**To be done**
Pick out each line in the rows below that contains the word "pixels" and copy it.

**Records to use**
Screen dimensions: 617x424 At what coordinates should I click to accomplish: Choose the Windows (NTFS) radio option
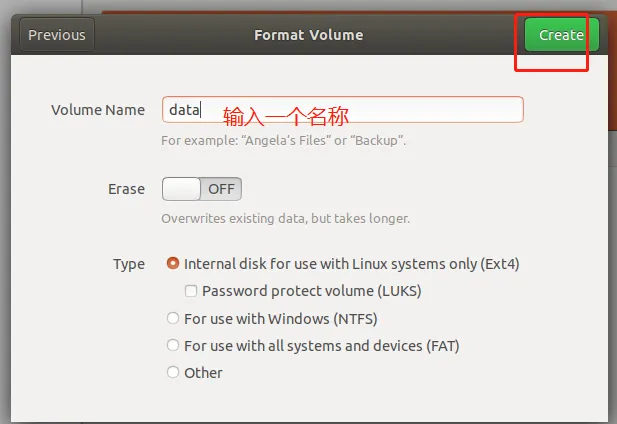[174, 319]
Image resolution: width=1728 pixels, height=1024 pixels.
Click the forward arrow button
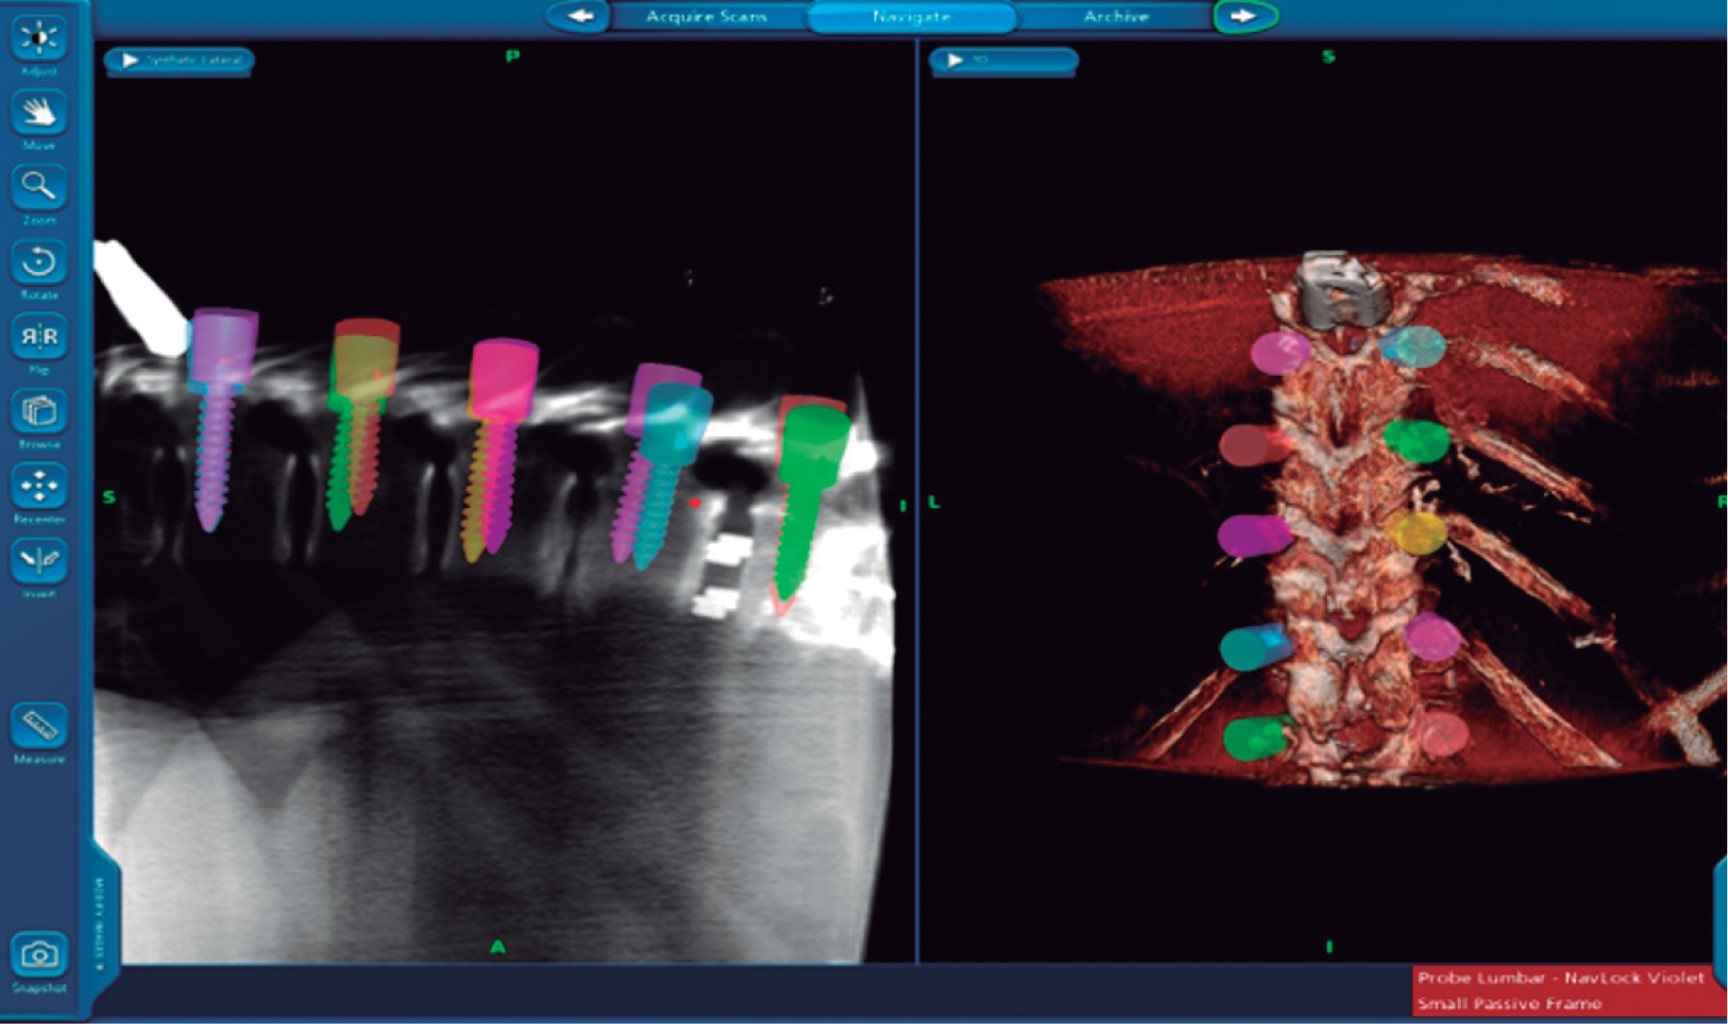[1244, 17]
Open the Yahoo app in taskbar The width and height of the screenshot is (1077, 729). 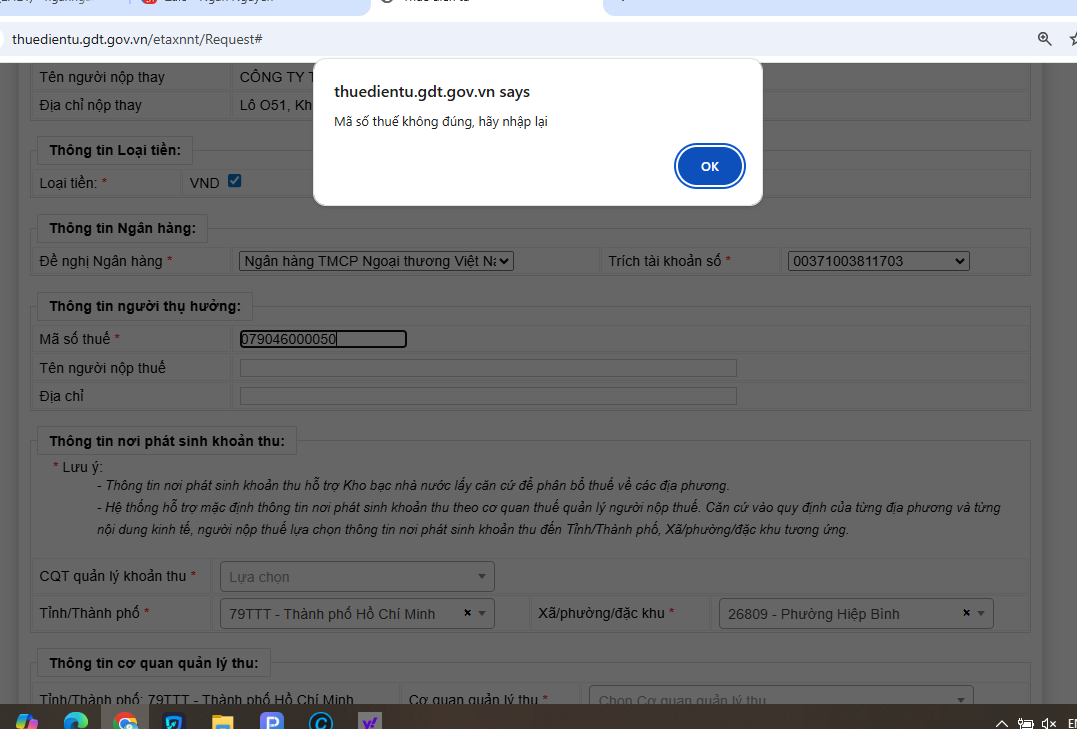[x=369, y=721]
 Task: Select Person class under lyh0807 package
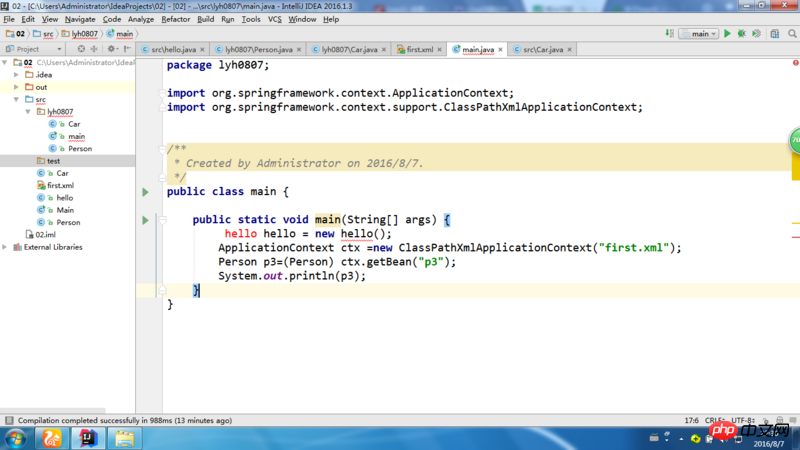coord(80,148)
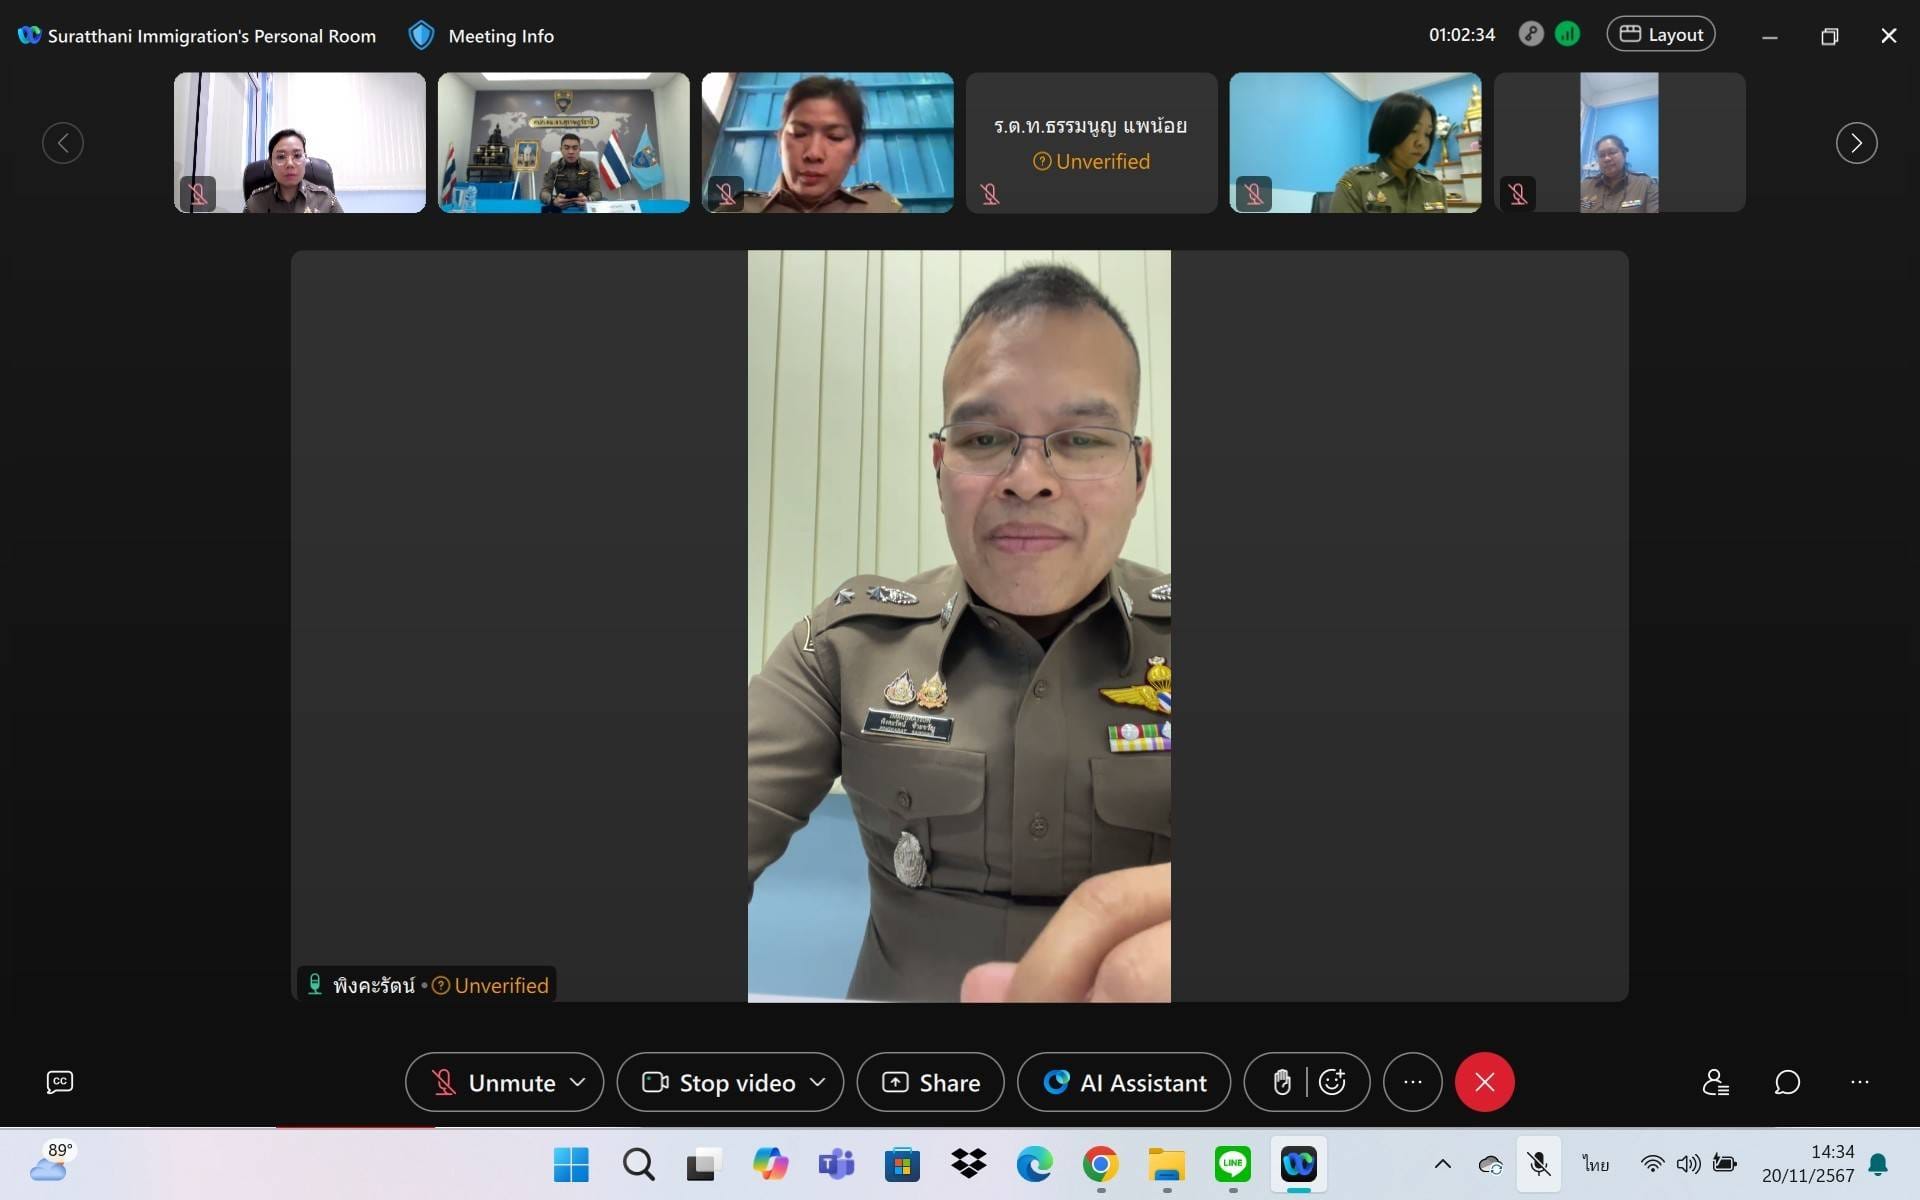This screenshot has width=1920, height=1200.
Task: Expand video options arrow beside Stop video
Action: (x=818, y=1082)
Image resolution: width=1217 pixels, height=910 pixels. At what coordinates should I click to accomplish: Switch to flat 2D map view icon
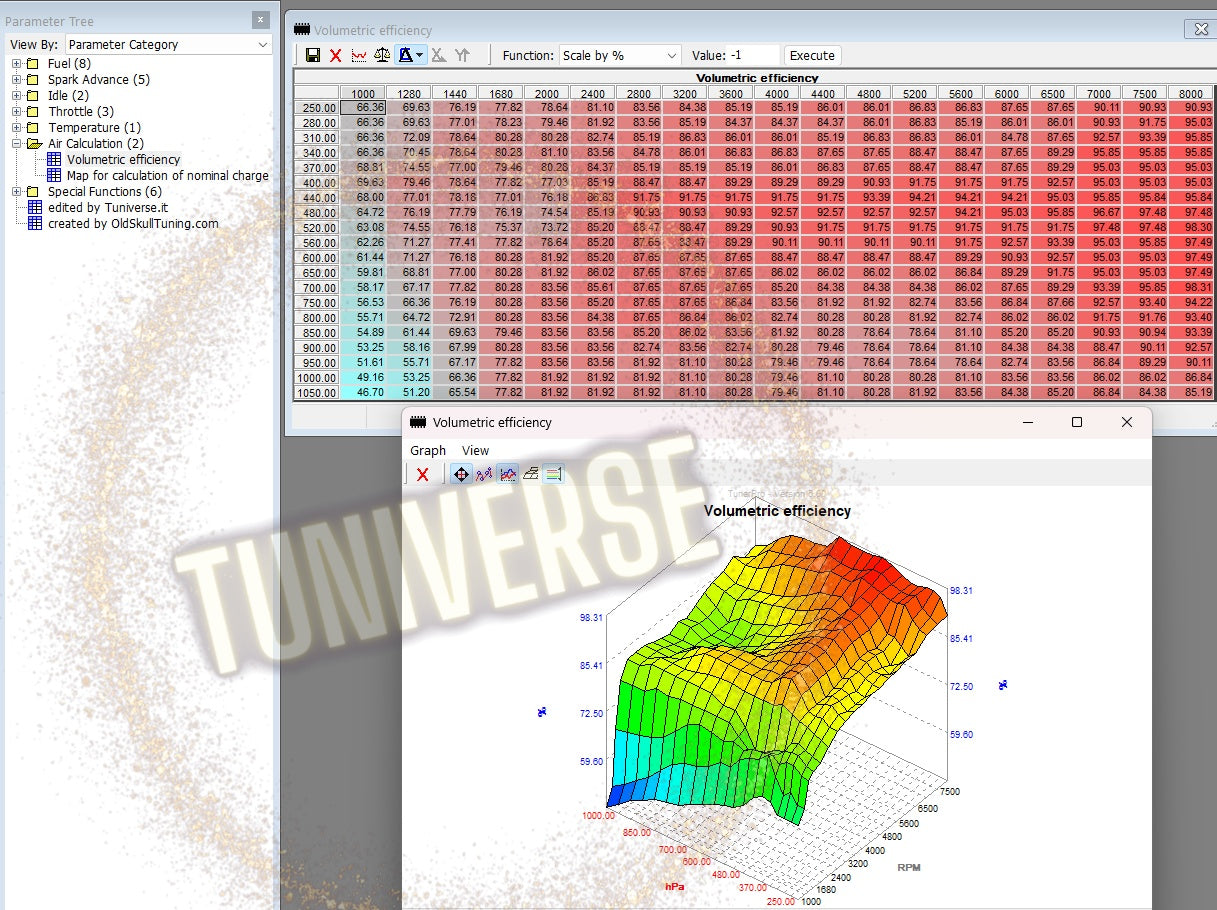click(x=530, y=474)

**Exercise output**
Image resolution: width=1728 pixels, height=1024 pixels.
Image resolution: width=1217 pixels, height=910 pixels. At what coordinates should I click to accomplish: Switch to flat 2D map view icon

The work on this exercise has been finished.